Siilo. EERO PULKKINEN, TEEMU ITOLA
(Whitecolors 2013)
Review by David Velez
No matter how funny I find the piece of jewelry attached to the USB unit containing the release data (the screw alone would have been enough), ‘Silo’ is a strong entry to my list of noteworthy works of 2013.
Eero Pulkkinen and Teemu Iltola are Sound Art students from the Art University Helsinki and also part of a the Whitecolors collective who published this release. They contacted this journal to present us this work and from their email I am highlighting the following text:
‘We recorded ‘Siilo’ last summer in Finland. It is recorded from an abandoned chemical-silo/container that we found from the woods near city of Helsinki.’

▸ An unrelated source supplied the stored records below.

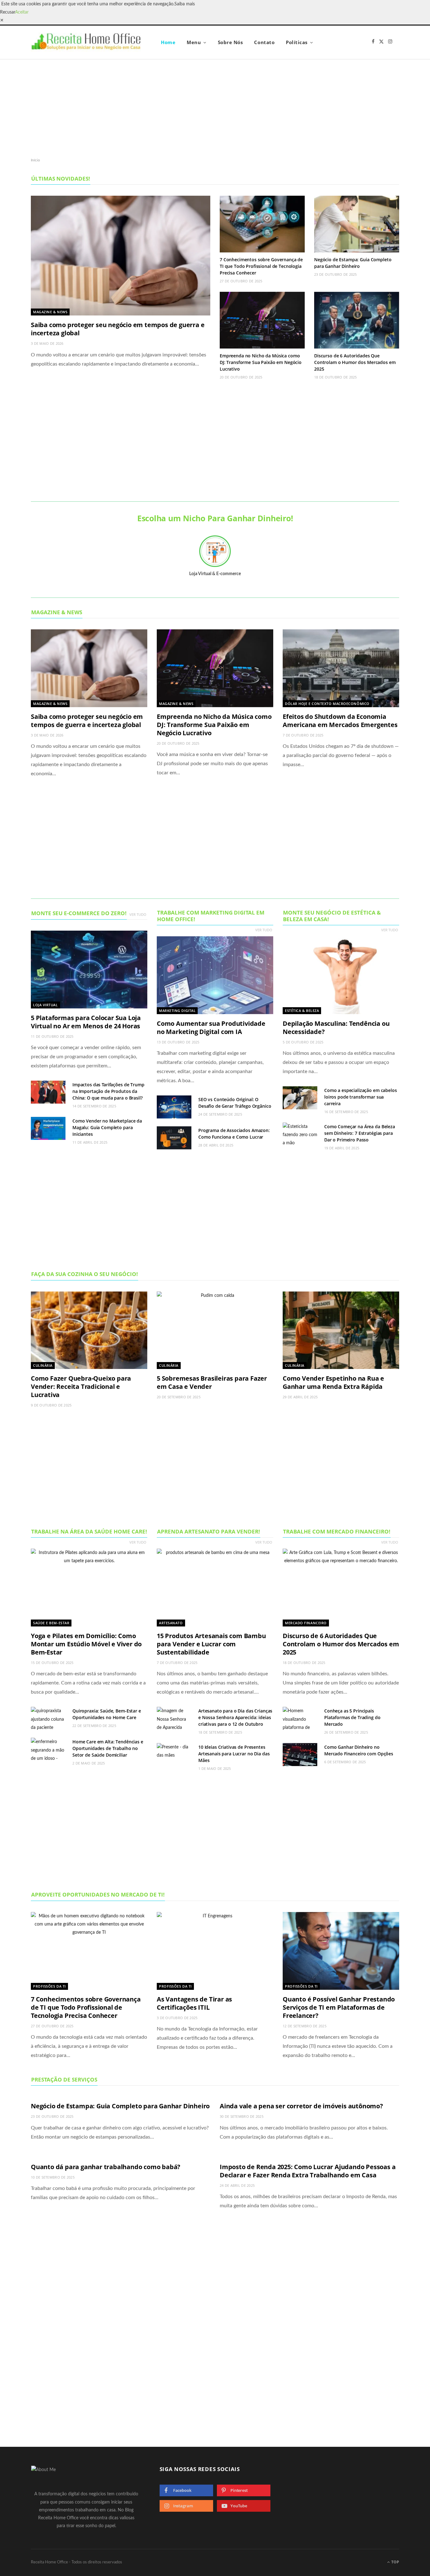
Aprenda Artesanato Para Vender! (208, 1531)
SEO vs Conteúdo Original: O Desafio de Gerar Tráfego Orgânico (234, 1102)
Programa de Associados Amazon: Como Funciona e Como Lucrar (234, 1133)
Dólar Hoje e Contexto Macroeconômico (327, 703)
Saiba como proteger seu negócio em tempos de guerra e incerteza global (117, 329)
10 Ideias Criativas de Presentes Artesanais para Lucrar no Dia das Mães (233, 1753)
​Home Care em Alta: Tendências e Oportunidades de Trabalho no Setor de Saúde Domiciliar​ (107, 1748)
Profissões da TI (49, 1986)
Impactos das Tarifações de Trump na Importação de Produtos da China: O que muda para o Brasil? (108, 1091)
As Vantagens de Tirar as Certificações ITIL (194, 2003)
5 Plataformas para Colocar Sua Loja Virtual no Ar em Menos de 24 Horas (86, 1022)
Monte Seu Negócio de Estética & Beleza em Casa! (332, 915)
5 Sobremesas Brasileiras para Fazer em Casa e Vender (212, 1382)
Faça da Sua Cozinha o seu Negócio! (84, 1274)
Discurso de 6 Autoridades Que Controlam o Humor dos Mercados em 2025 (354, 362)
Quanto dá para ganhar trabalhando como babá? (105, 2167)
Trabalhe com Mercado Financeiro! (336, 1531)
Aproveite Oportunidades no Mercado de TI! (98, 1894)
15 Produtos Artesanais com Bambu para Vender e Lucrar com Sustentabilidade (211, 1644)
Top (394, 2562)
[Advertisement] (215, 108)
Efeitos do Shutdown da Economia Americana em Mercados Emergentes (340, 720)
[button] (2, 20)
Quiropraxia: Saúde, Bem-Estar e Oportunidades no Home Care (106, 1714)
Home (168, 42)
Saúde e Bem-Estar (51, 1622)
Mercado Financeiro (306, 1622)
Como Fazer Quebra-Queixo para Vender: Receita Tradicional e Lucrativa (81, 1386)
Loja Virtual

It’s tough to write about a work that I like so much as this one for the simple fact that anything I could add to it could just help diminish the perceptual formal value of the piece. After repeatedly listening to ‘Silo’ all I can say is that sound is a very powerful emotional matter and Eero Pulkkinen and Teemu Iltola took that into account on this project. The resonances and reverberations that this work presents to the listener point out to an issue of scale and magnitude; the two composers explored, used, performed and recorded this enormous structure capturing some of its essencial formal qualities. Reverberation is a matter of concern for architecture, sculpture and music and as a listener I could describe my experience when listening to ‘Siilo’ as emotionally architectural, sculptural and musical. In this regard there is a very interesting quote by writer Ken Kesey from ‘Sometimes a Great Notion’:
‘The reverberation often exceeds through silence the sound that sets it off; the reaction occasionally outdoes by way of repose the event that stimulated it; and the past not uncommonly takes a while to happen, and some long time to figure out.’
The deaf, raw and crude sounds in ‘Siilo’ appear to be mostly derived from silent and quiet events -with the exception of the sound of an airplane making its appearance through the end of the 2nd third- but the magnitude of the environment where these events resonate scales them up to a point where the listener is immersed in an overwhelming and sublime experience where he is confronted by something of unfathomable scale.
The silo itself works as some kind of enormous instrument being played by incidental forces and probably in some extend by Eero Pulkkinen and Teemu Iltola as well; the result of this exploration offers a very rewarding experience for the listener in terms of the emotional sense of form and space that it develops throughout 50 minutes of something I’d call ‘screaming architecture’.
If there has been a work that recently impressed me in the acousmatic composition line that would be ‘Siilo’: it shows me that there is plenty of room for new approaches and fresh results in the practice when the homework gets properly done. I believe effective and successful compositions come from a certain level of rigor and imagination in the methodology of the creative process as it clearly happens with ‘Siilo’
The bad news is that the release it out of stock but I hope the Whitecolors guys come up with something: this composition is a must listen.